Si maintenant nous considérons l’Être universel, qui est représenté par le point principiel dans son indivisible unité, et dont tous les êtres, en tant que manifestés dans l’Existence, ne sont en somme que des « participations », nous pouvons dire qu’il se polarise en sujet et attribut sans que son unité en soit affectée ; et la proposition dont il est à la fois le sujet et l’attribut prend cette forme : « L’Être est l’Être. » C’est l’énoncé même de ce que les logiciens appellent le « principe d’identité » ; mais, sous cette forme, on voit que sa portée réelle dépasse le domaine de la logique, et que c’est proprement, avant tout, un principe ontologique, quelles que soient les applications qu’on peut en tirer dans des ordres divers. On peut dire encore que c’est l’expression du rapport de l’Être comme sujet (Ce qui est) à l’Être comme attribut (Ce qu’Il est), et que, d’autre part, l’Être-sujet étant le Connaissant et l’Être-attribut (ou objet) le Connu, ce rapport est la Connaissance elle-même ; mais, en même temps, c’est le rapport d’identité ; la Connaissance absolue est donc l’identité même, toute connaissance vraie, en étant une participation, implique aussi identité dans la mesure où elle est effective. Ajoutons encore que, le rapport n’ayant de réalité que par les deux termes qu’il relie, et ceux-ci n’étant qu’un, les trois éléments (le Connaissant, le Connu et la Connaissance) ne sont véritablement qu’un(2) ; c’est ce qu’on peut exprimer en disant que « l’Être Se connaît Soi-même par Soi-même »(3).

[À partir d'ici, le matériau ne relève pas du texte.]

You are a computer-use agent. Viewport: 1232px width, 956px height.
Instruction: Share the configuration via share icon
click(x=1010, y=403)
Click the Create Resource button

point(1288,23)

Ce qui est remarquable, et ce qui montre bien la valeur traditionnelle de la formule que nous venons d’expliquer ainsi, c’est qu’elle se trouve textuellement dans la Bible hébraïque, dans le récit de la manifestation de Dieu à Moïse dans le Buisson ardent(4) : Moïse lui demandant quel est Son Nom, Il répond : Eheieh asher Eheieh(5), ce qu’on traduit le plus habituellement par : « Je suis Celui qui suis » (ou « Ce que Je suis »), mais dont la signification la plus exacte est « L’Être est l’Être »(6). Il y a deux façons différentes d’envisager la constitution de cette formule, dont la première consiste à la décomposer en trois stades successifs et graduels, suivant l’ordre même des trois mots dont elle est formée : Eheieh, « l’Être » ; Eheieh asher, « l’Être est » ; Eheieh asher Eheieh, « l’Être est l’Être ». En effet, l’Être étant posé, ce qu’on peut en dire (et il faudrait ajouter : ce qu’on ne peut pas ne pas en dire), c’est d’abord qu’Il est, et ensuite qu’Il est l’Être ; ces affirmations nécessaires constituent essentiellement toute l’ontologie au sens propre de ce mot(7). La seconde façon d’envisager la même formule, c’est de poser d’abord le premier Eheieh, puis le second comme le reflet du premier dans un miroir (image de la contemplation de l’Être par Lui-même) ; en troisième lieu, la « copule » asher vient se placer entre ces deux termes comme un lien exprimant leur relation réciproque. Ceci correspond exactement à ce que nous avons exposé précédemment : le point, d’abord unique, puis se dédoublant par une polarisation qui est aussi une réflexion, et la relation de distance (relation essentiellement réciproque) s’établissant entre les deux points par le fait même de leur situation l’un en face de l’autre(8).